If this LTRO printing operation is such a positive development, then prove it: allow Greece to default; let's see all those bare @sses once the tide runs away...
ok, ok, if Goldman rides "against" the euro we have still space and time until my expectation of EURUSD to 1.425 by Easter
this including a Greek default per end of March
What? where does goldman ride "against" the euro in this piece? if anything it's arguably "risk on" and therefore euro positive. Which is a very good reason to sell the euro
you mean it's a good reason to do the opposite of what the Holy Vampire Squid says? as Tyler pointed out very often, the EURUSD is often counterintuitive, thanks to the squeezes - if I understood correctly of USD liquidity. but I am keeping away from this trade, so fine for me.

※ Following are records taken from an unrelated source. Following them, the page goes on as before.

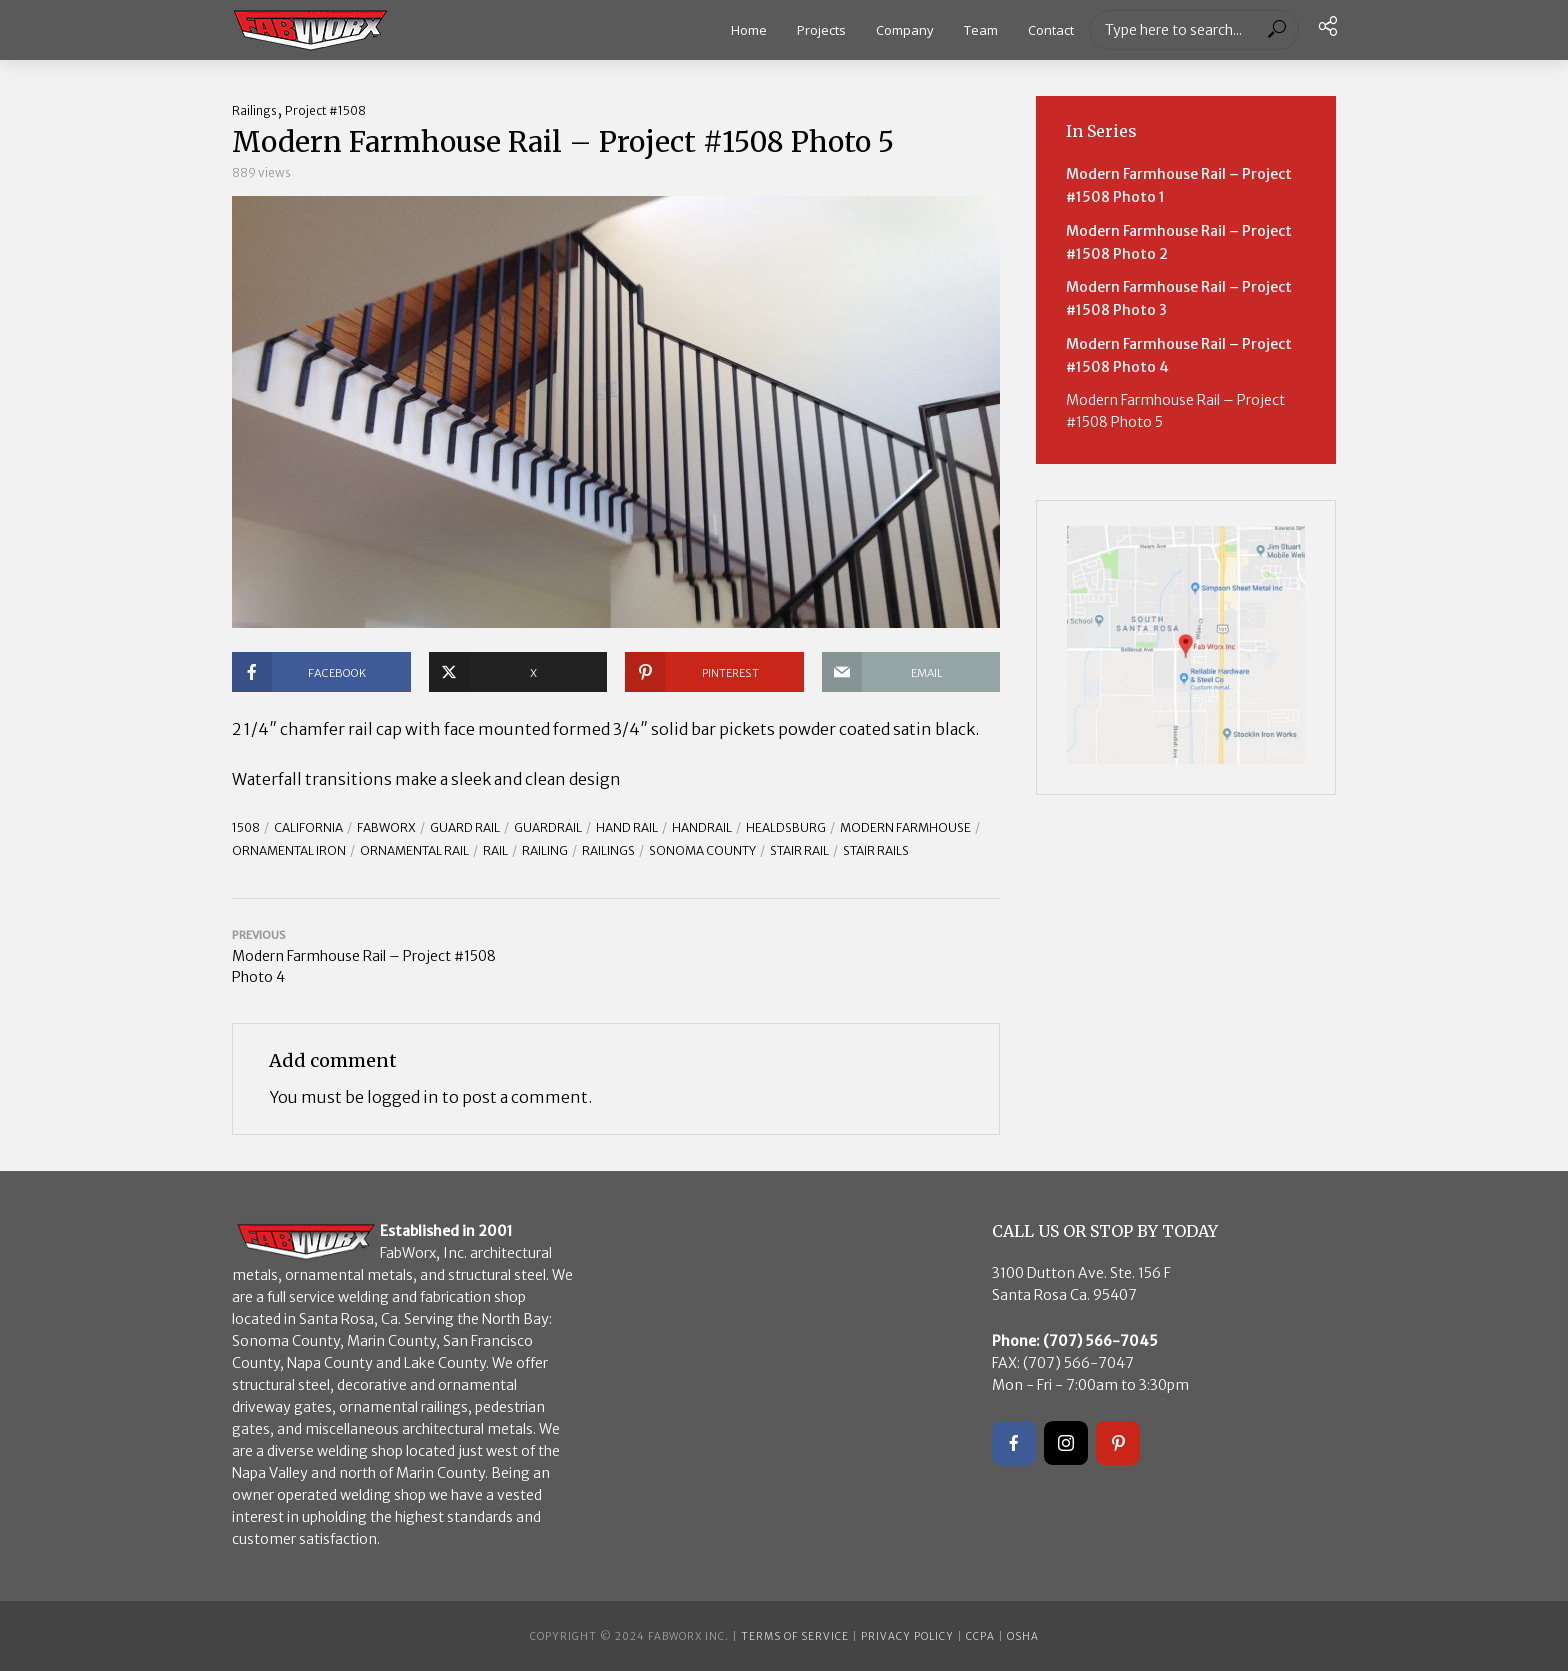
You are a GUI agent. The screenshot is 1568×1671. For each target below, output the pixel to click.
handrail (702, 827)
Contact (1051, 30)
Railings (254, 110)
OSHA (1023, 1636)
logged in (403, 1097)
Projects (821, 30)
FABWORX (386, 827)
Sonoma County (702, 850)
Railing (545, 850)
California (308, 827)
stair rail (799, 850)
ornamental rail (414, 850)
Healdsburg (786, 827)
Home (749, 30)
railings (608, 850)
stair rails (876, 850)
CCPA (980, 1636)
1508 (246, 827)
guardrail (548, 827)
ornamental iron (289, 850)
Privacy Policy (907, 1636)
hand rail (627, 827)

Don't worry about collaterals. ECB can lower the collateral standard one more time. Ergo LTROs to infinity!!
Heil, Mario! oh, sorry, I mistook you...
...alot of acronymic crap being confettied about the place...hard assets bitchez!!
condoms and candy bars, very nice
if the money is used to fund liability then it wouldn't be used to buy sovereign bonds. http://www.jinrongbaike.com/ http://www.cnhedge.com/
Where did the ECB get the $1 trillion?
You know what I'm starting to like about all of this... the charts are getting easier to read. $670.0T worth of air-backed derivatives is a lot easier to read than $670,000,000,000,000.00.